Em outras palavras, se o dever de vigilância e cuidado dos pais sobre a segurança on line dos filhos for ser interpretado de forma ampla e irrestrita, sob pena de incidência do crime de abandono de incapaz, não restará aos pais nada além de tornar a vida on line destes filhos um sistema prisional ad hoc, ou seja, um sistema de vigilância cerrada, pautado na intrusão sistemática e rotineira da privacidade dos filhos, sob o argumento de que se não os vigiar poderá estar incidindo em abandono. O medo da punição não deve ser maior que a preocupação em proteger! Um pai deve zelar pela segurança virtual de seu filho, promovendo-lhe, por exemplo, educação digital e não invadindo sua privacidade e privando-o do uso dos equipamentos, castigando o filho para evitar ser punido por eventual abandono!

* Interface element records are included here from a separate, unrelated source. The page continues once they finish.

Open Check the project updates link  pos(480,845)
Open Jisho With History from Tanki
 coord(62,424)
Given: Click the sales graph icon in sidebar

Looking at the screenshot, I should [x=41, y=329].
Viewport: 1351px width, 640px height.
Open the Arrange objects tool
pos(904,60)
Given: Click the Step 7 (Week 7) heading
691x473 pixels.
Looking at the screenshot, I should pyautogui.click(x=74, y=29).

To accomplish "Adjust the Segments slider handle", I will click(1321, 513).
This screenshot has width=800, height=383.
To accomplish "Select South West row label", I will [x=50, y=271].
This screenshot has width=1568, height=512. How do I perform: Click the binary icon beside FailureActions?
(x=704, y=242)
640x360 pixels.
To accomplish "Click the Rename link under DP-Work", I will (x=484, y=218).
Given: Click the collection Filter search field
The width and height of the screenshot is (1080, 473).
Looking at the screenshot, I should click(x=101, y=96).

Somos contrários a esta ideia de vigilância sistemática da privacidade virtual das crianças e adolescentes. Acreditamos que um adulto competente para projetar-se, viver e comunicar-se, interagir e proteger-se no mundo virtual não se desenvolve com políticas familiares, escolares e sociais restritivas e iminentemente protecionistas, mas sim com ações protetivas, pautadas no diálogo honesto e sem maquiagem, na educação digital e na relação de confiança entre pais e filhos, buscando-se a formação de um cidadão autodeterminado e capaz de entender os riscos decorrentes das novas tecnologias e proteger-se deles.

Se não propiciarmos aos pais este espaço de ensino-aprendizagem para com seus filhos, estimulando-os, não a abandonar sua prole à sorte de todos os males provenientes das NTIC´s, mas sim a trabalhar em prol da formação de seres autônomos que aprendem com seus próprios erros, em um ambiente familiar dotado de confiança e auxílio, muito menos severo do que aquele com o qual terá que lidar na idade adulta, estaremos fadados a assistir uma geração de adultos – como já vemos em alguns pontos – insegura e incompetente para lidar com o erro e o fracasso; seres que, desde a mais tenra idade sempre foram alijados de tomar decisões e impossibilitados de conhecer – e mesmo sofrer – as consequências de suas ações.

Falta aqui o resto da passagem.